Monday, April 15, 2019

Lonergan Reader: Chapter 6: Things and Bodies

"The notion of a thing is a new type of insight" (154). The notion of a thing sees the pattern in the data: "Now the notion of a thing is grounded in an insight that grasps, not relations between data, but a unity, identity, whole in data; and this unity is grasped, not by considering data from any abstractive viewpoint, but be taking them in their concrete individuality and in the totality of their aspects" (154).

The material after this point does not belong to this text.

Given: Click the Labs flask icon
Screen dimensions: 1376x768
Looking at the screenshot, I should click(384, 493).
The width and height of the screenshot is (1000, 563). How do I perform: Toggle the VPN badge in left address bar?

Things are "conceived as extended in space, permanent in time, and yet subject to change" (155). Things possess "properties and are subject to laws and probabilities" (155). There are relations between the insights and the data. We need things to understand change. Lonergan thinks for us to have change, "there has to be a concrete unity of concrete data extending over some interval of time, there has to be some difference between the data at the beginning and at the end of the interval, and this difference can only be partial" (155).

Change is also needed for the continuity and change of scientific thought.

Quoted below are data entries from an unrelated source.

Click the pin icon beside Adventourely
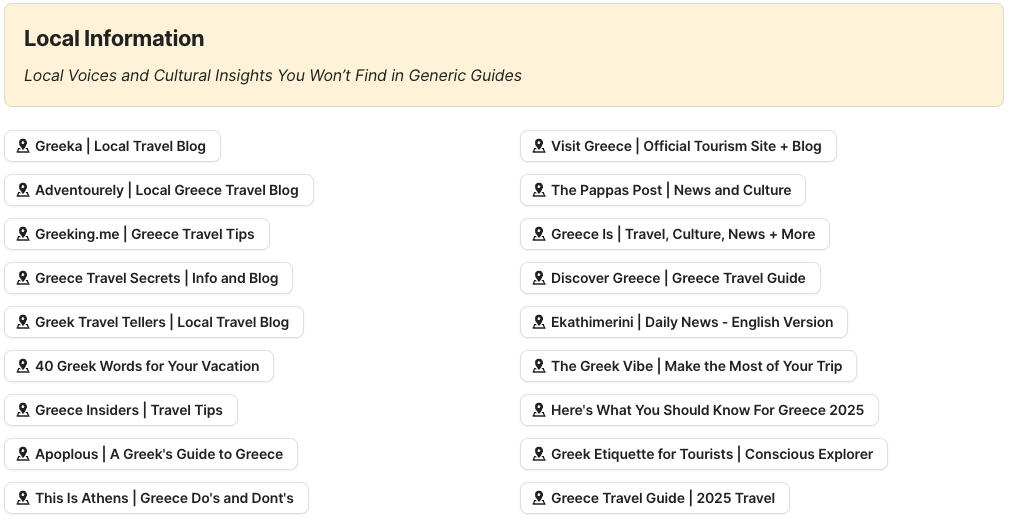 click(x=23, y=190)
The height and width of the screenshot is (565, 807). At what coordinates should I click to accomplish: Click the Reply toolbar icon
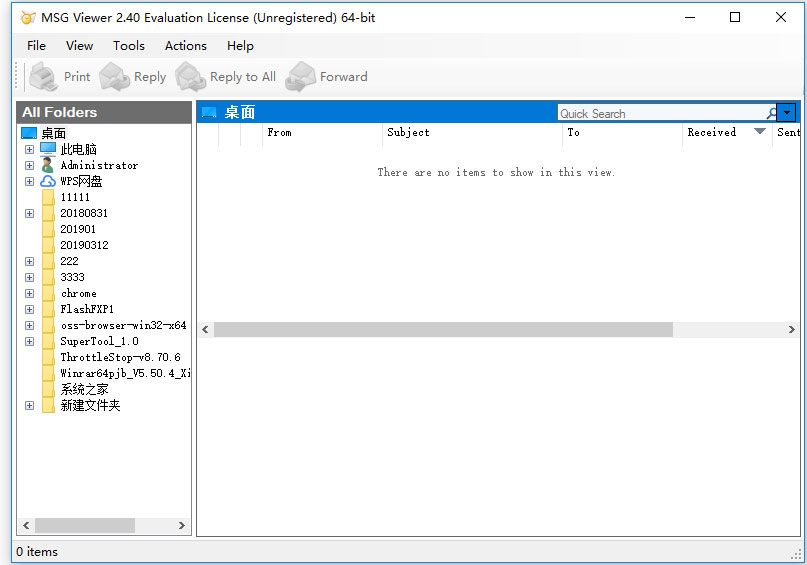click(115, 77)
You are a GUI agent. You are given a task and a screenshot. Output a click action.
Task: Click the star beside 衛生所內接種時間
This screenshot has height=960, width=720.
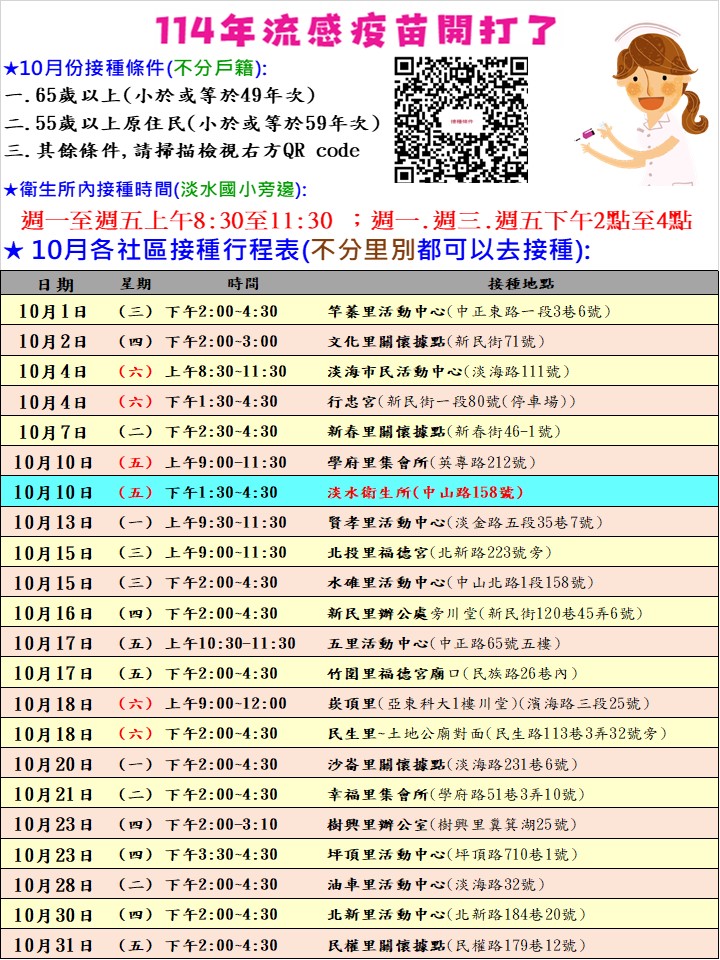pyautogui.click(x=10, y=190)
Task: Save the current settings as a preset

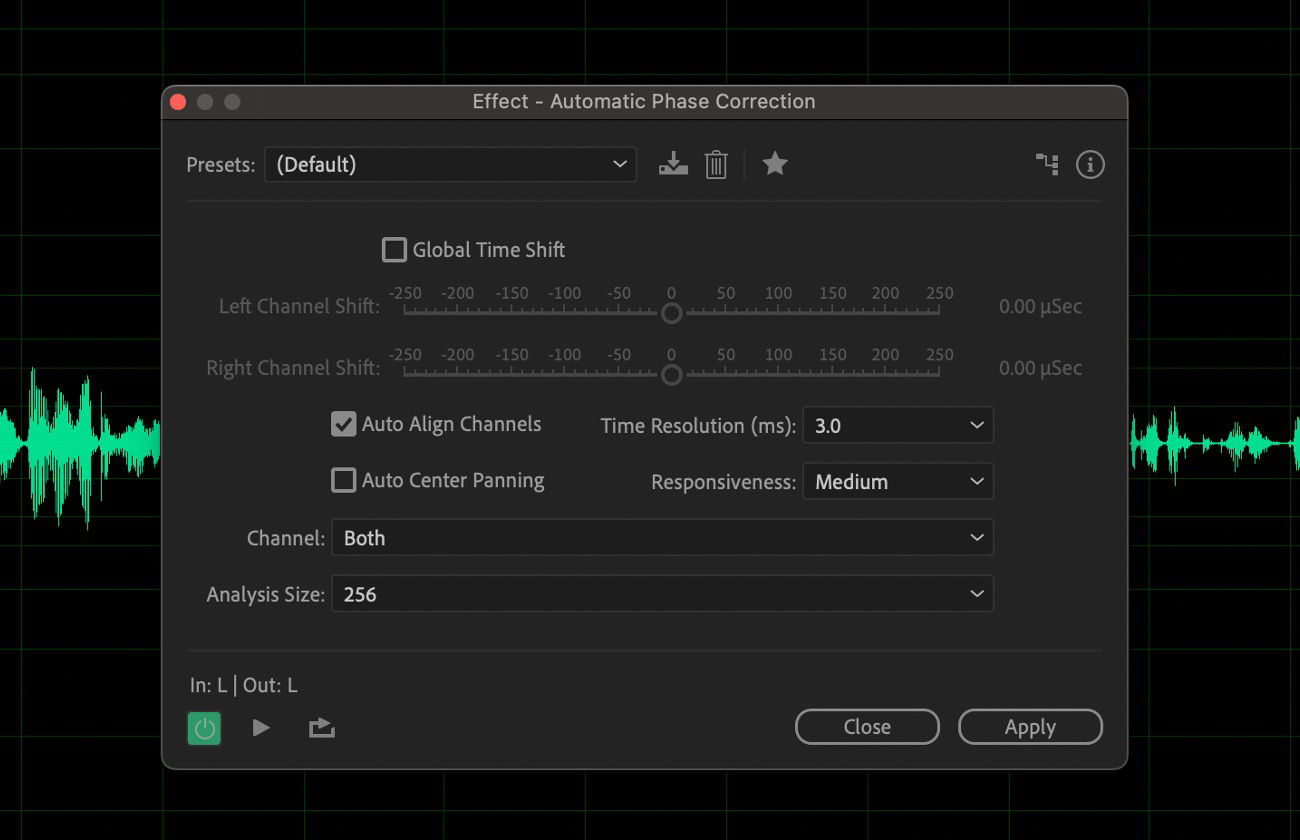Action: 673,164
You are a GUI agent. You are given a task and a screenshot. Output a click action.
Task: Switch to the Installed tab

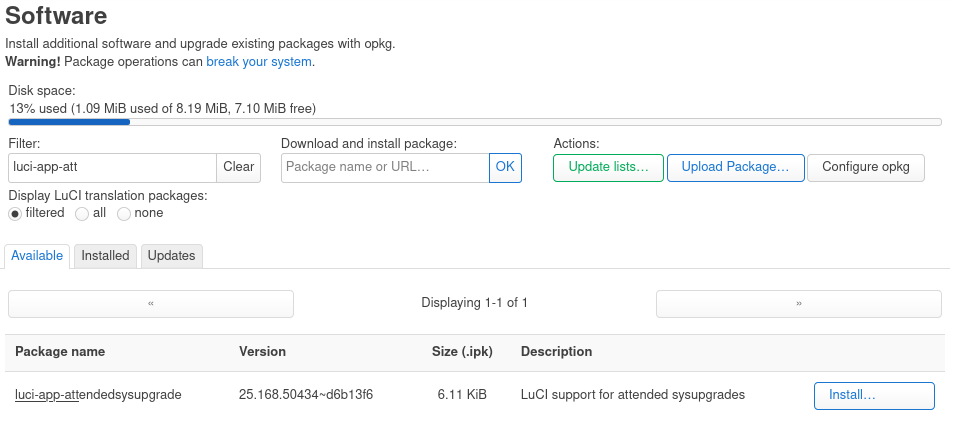(x=105, y=256)

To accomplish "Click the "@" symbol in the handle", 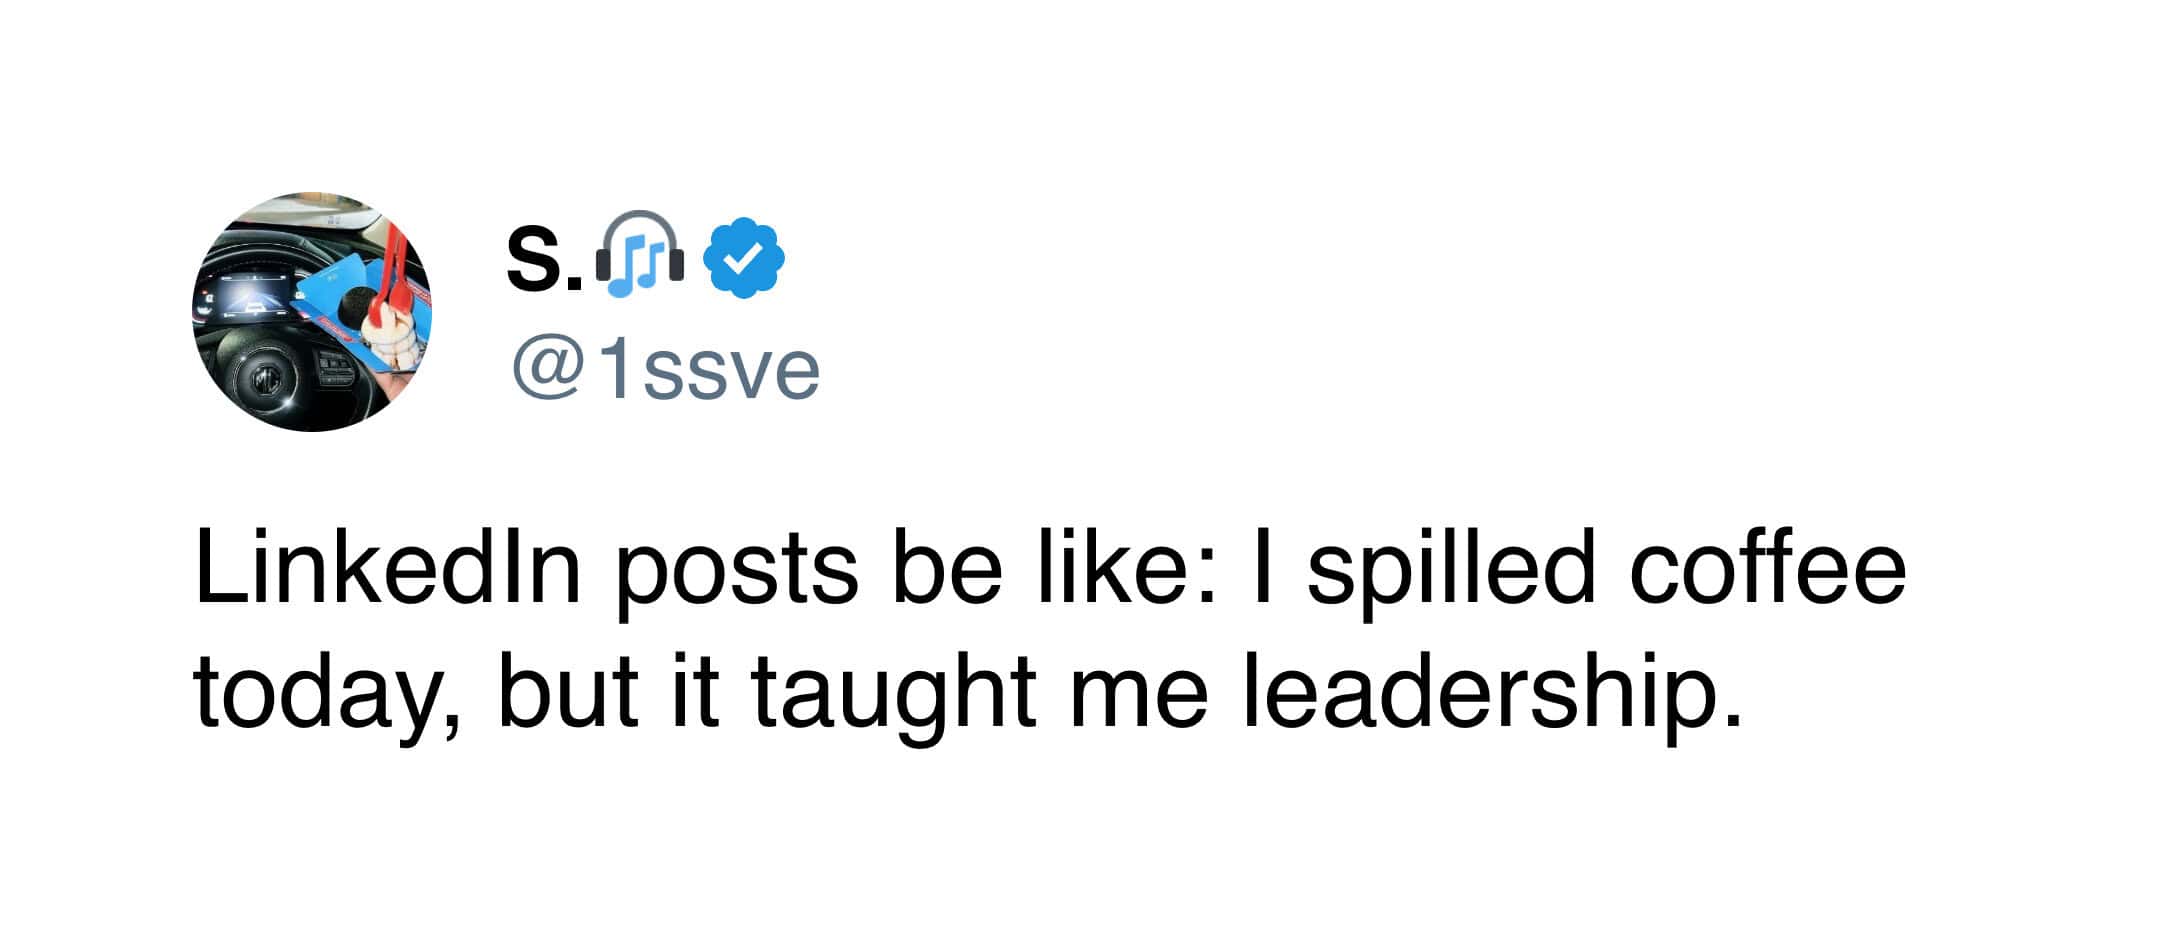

Thing is "the basic construct of scientific thought and development" (156). Things are thought to exist.

After discussing the notion of a thing, Lonergan discusses bodies. Bodies are not things because men "are not pure intelligences. They are animals; they live largely under the influence of their intersubjectivity; they are guided by common sense that does not bother to ask nice questions on the meaning of familiar names" (157).

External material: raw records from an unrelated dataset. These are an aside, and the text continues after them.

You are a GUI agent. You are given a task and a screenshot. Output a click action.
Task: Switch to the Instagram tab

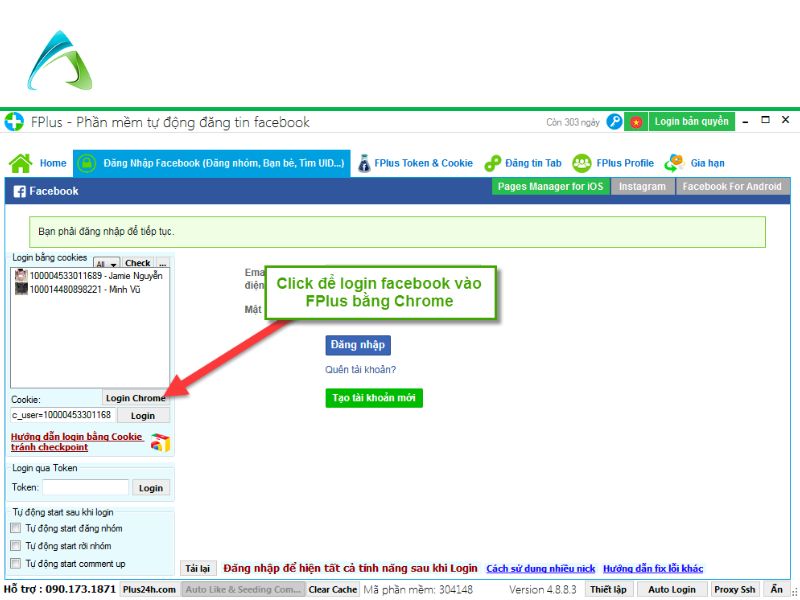click(x=642, y=187)
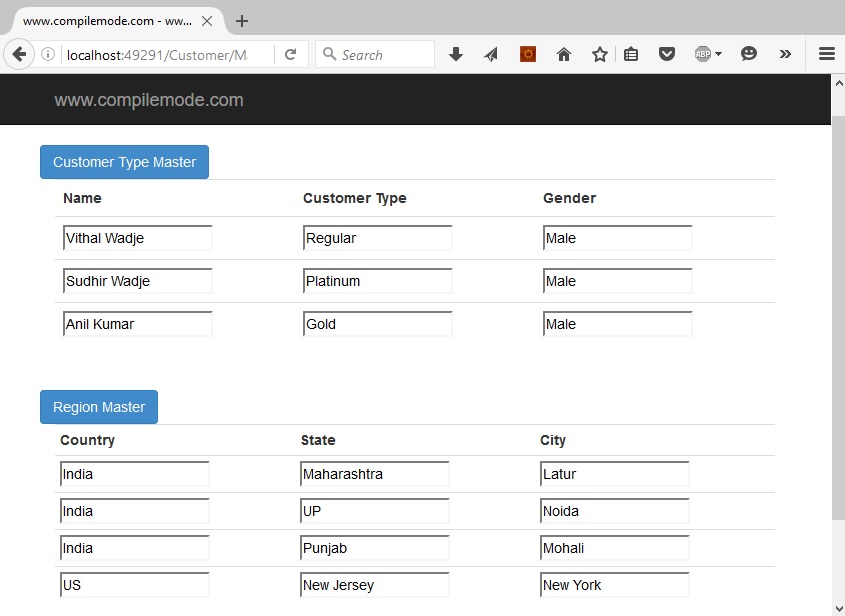Reload the current page
The width and height of the screenshot is (845, 616).
click(x=290, y=55)
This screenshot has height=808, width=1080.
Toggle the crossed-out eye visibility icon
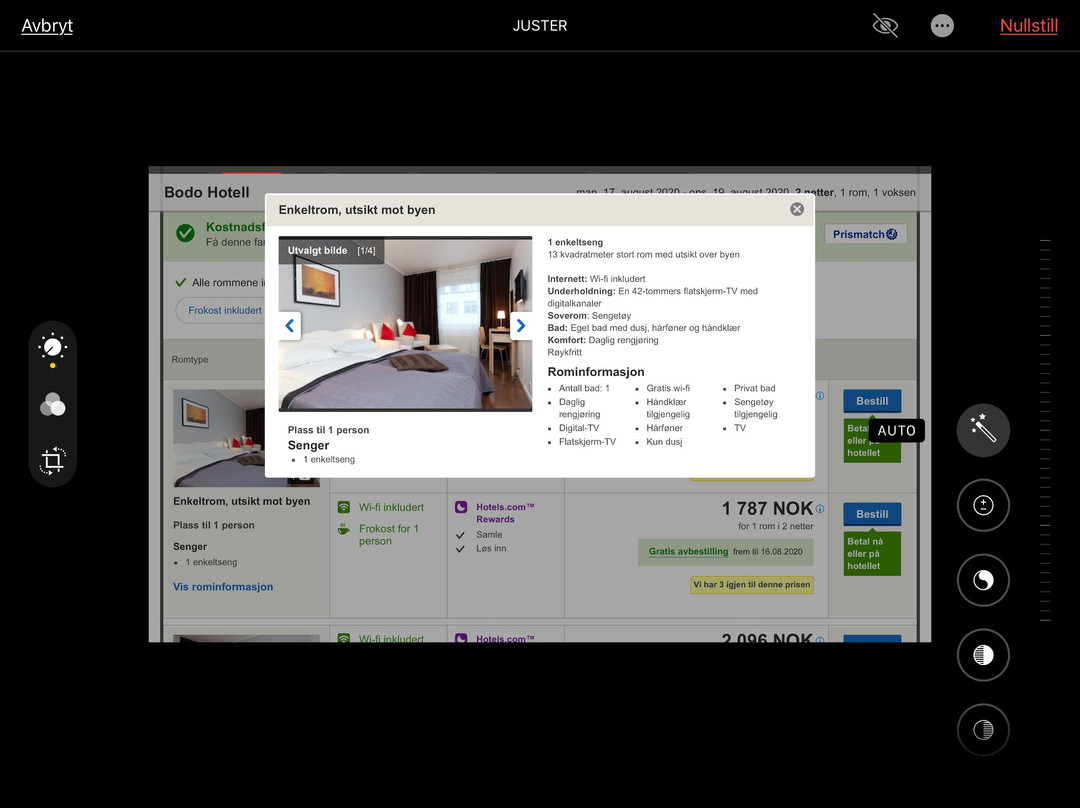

Lonergan characterizes body as something already existing "out there now real" (158). Terms body, already, out there, real "stand for concepts uttered by an intelligence that is grasping not intelligent procedure, but a merely biological and unintelligent response to stimulus" (158). Lonergan says this is nonconceptual knowing. Lonergan states that there is a knowing in an elementary sense and a complex sense. Lonergan thinks knowing requires experience, understanding, and judgment. The elementary type of knowing is based simply on experience. He thinks both types of knowing are valid.